● TRY IT
Within the data below, state how many lines contain the string "Edit". Provide the number only.

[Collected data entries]
—————

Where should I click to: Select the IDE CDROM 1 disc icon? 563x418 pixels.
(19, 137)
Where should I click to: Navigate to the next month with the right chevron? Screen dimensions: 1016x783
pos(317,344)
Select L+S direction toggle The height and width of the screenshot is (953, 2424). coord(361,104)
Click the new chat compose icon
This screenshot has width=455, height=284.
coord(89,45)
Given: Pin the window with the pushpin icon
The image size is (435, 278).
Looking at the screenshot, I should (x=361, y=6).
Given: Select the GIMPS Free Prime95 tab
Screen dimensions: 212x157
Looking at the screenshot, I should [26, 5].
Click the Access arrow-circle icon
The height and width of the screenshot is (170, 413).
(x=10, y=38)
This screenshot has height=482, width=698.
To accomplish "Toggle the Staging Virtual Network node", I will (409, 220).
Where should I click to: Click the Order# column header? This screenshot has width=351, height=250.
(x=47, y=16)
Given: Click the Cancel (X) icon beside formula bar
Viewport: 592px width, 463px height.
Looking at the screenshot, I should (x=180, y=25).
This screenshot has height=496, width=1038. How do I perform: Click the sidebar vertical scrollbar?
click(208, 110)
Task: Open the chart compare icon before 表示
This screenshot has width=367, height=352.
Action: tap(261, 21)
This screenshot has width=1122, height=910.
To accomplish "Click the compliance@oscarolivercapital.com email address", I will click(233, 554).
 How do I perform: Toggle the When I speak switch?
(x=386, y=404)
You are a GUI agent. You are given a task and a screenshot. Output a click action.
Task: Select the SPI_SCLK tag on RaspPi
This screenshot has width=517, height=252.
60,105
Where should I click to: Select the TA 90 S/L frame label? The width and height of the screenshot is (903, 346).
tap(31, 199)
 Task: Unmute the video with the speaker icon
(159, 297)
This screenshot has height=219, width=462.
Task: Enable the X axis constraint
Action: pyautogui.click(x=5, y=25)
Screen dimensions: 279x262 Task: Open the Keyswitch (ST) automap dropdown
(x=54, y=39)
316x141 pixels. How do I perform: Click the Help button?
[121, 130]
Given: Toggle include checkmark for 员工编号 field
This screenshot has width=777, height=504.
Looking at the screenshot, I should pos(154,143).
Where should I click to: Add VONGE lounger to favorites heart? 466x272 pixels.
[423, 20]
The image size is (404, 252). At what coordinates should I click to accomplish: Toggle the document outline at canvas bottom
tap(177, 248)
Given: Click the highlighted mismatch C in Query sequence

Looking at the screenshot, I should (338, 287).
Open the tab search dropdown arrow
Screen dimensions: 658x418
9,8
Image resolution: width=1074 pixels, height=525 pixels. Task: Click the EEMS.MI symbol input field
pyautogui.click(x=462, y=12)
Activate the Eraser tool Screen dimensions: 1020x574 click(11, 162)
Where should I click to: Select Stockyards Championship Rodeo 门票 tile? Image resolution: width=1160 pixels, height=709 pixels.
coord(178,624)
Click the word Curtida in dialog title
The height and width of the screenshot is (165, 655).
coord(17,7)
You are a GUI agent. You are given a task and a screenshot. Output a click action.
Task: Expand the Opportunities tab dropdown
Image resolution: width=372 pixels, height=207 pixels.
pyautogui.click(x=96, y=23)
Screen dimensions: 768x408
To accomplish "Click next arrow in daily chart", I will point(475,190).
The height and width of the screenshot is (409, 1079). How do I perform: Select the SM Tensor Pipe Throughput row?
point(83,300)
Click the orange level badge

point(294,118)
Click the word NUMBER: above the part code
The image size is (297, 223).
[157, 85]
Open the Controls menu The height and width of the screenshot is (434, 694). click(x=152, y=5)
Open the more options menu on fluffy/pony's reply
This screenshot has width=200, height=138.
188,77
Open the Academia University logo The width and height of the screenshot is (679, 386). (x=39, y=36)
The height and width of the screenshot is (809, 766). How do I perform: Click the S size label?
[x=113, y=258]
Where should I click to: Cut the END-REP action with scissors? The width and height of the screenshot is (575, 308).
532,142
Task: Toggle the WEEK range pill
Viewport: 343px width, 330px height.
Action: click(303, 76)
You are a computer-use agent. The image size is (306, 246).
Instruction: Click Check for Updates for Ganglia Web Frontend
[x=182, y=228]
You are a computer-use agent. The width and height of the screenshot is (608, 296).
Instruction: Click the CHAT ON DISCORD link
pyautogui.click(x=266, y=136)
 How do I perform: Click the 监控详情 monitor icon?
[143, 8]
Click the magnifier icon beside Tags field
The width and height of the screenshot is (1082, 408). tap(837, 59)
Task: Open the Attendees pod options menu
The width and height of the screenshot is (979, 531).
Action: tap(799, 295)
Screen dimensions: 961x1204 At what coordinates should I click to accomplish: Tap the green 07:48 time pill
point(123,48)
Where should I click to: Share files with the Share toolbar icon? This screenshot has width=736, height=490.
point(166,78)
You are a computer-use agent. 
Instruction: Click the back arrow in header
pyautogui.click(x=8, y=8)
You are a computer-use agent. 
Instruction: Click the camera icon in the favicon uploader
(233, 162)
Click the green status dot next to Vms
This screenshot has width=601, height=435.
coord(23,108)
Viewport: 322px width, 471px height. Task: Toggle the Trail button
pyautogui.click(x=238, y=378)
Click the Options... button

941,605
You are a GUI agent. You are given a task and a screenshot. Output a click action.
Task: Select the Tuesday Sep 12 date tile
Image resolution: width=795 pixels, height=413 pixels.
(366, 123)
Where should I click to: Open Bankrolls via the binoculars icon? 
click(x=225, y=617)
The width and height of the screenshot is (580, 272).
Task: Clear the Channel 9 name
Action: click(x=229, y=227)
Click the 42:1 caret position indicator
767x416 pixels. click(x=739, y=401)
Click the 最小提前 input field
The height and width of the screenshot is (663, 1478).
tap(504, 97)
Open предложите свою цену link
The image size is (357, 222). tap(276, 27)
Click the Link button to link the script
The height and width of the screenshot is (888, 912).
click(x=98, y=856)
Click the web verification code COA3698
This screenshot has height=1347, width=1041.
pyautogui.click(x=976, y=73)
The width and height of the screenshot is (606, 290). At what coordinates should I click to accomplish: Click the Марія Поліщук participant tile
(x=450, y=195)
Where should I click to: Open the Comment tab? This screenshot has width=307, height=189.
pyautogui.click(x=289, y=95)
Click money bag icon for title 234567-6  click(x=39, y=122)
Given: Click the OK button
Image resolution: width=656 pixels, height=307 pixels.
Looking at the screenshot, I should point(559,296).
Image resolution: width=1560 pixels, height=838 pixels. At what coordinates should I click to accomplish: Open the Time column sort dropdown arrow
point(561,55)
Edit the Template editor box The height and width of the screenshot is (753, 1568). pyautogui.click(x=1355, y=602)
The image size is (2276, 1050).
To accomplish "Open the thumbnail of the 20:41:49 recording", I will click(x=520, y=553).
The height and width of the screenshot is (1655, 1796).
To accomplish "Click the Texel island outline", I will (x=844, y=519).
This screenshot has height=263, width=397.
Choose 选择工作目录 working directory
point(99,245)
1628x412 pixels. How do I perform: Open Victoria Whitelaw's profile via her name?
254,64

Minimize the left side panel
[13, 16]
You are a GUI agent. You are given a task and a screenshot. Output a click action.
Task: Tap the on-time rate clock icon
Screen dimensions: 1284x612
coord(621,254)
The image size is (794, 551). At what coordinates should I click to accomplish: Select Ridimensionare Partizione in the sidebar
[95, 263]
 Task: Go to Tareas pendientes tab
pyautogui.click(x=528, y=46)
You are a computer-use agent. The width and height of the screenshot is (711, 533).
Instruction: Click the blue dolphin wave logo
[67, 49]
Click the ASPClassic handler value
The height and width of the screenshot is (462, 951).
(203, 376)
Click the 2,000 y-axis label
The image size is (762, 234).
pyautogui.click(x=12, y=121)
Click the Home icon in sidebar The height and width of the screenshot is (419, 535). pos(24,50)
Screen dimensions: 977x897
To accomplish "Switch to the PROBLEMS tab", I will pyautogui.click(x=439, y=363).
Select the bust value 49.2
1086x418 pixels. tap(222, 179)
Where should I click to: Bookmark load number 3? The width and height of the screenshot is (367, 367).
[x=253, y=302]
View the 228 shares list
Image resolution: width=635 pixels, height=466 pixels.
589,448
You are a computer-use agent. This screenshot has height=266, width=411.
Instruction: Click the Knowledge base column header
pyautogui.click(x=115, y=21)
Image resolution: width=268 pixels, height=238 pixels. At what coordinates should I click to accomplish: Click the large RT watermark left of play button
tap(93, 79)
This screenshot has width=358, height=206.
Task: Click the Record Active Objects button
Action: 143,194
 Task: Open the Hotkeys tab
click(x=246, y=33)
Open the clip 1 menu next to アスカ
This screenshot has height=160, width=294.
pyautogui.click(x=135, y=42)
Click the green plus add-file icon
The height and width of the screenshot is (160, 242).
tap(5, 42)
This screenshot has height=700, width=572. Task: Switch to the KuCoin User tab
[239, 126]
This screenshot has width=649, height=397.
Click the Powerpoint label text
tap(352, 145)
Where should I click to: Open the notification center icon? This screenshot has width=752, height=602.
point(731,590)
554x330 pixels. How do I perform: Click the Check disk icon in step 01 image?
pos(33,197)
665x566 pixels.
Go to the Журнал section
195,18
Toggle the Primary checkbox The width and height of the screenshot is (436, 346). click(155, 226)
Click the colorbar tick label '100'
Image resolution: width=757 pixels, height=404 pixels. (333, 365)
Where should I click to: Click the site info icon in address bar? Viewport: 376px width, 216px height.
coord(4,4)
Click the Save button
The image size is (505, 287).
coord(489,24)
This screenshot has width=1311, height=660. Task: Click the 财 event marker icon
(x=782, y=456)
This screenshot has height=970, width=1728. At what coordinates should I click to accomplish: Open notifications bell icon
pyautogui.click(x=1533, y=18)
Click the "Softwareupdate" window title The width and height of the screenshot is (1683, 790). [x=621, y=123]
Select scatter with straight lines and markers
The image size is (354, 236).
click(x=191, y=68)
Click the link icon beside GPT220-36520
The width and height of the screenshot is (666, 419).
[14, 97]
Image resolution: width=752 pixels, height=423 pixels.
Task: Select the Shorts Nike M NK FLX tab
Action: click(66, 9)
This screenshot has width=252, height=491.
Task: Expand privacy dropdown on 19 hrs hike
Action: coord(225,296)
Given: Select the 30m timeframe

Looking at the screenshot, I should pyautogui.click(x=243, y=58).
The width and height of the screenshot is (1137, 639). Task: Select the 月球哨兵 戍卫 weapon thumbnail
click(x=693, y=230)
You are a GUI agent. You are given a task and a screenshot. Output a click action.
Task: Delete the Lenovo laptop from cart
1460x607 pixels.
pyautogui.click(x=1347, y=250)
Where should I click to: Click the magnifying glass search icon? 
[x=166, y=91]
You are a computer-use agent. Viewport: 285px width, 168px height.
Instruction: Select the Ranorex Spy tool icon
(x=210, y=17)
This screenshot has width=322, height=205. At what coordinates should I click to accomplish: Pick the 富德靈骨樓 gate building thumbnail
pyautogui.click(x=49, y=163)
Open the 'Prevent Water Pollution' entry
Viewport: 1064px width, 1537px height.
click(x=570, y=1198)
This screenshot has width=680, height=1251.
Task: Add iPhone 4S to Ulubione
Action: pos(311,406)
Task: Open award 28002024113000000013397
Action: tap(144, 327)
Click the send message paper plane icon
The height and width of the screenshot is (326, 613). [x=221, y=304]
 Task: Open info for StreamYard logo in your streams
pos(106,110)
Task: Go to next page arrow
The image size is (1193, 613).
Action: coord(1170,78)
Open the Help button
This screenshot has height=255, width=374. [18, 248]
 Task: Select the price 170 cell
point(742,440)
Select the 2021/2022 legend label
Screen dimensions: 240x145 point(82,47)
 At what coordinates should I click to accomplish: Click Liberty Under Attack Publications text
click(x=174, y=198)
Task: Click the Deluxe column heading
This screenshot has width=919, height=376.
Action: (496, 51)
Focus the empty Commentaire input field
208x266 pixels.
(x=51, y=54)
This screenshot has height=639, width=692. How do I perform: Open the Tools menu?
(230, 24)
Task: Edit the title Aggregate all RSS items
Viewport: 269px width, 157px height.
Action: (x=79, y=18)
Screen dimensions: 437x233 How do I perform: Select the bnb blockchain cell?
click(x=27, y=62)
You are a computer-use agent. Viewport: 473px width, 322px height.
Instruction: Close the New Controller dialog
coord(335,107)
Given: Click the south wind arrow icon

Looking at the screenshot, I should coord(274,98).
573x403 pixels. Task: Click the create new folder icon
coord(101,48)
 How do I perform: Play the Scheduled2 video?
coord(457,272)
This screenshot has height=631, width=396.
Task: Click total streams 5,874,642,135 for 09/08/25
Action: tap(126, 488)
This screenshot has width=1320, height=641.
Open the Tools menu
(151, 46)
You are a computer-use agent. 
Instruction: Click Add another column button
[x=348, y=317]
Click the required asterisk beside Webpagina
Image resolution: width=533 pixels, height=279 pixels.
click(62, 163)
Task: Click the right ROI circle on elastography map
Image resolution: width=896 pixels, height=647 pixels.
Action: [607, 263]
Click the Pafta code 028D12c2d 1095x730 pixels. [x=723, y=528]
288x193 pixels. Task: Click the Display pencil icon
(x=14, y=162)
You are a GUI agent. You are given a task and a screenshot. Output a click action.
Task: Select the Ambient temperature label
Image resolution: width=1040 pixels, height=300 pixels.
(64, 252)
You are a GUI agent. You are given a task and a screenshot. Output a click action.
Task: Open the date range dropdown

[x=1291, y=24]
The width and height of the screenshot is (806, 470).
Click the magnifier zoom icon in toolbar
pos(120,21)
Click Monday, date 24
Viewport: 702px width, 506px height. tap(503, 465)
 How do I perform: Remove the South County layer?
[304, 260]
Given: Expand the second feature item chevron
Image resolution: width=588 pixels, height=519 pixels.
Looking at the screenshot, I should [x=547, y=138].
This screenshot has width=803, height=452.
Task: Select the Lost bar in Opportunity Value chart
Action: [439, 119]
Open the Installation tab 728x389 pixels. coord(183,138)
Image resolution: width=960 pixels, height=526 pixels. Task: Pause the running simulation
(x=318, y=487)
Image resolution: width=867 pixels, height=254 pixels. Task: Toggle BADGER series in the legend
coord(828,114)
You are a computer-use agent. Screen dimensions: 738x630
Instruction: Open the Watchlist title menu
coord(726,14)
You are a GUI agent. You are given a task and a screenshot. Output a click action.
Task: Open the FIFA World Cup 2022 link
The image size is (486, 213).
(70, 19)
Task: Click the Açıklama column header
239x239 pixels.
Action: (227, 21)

—————

● OUTPUT OF THE EXERCISE
2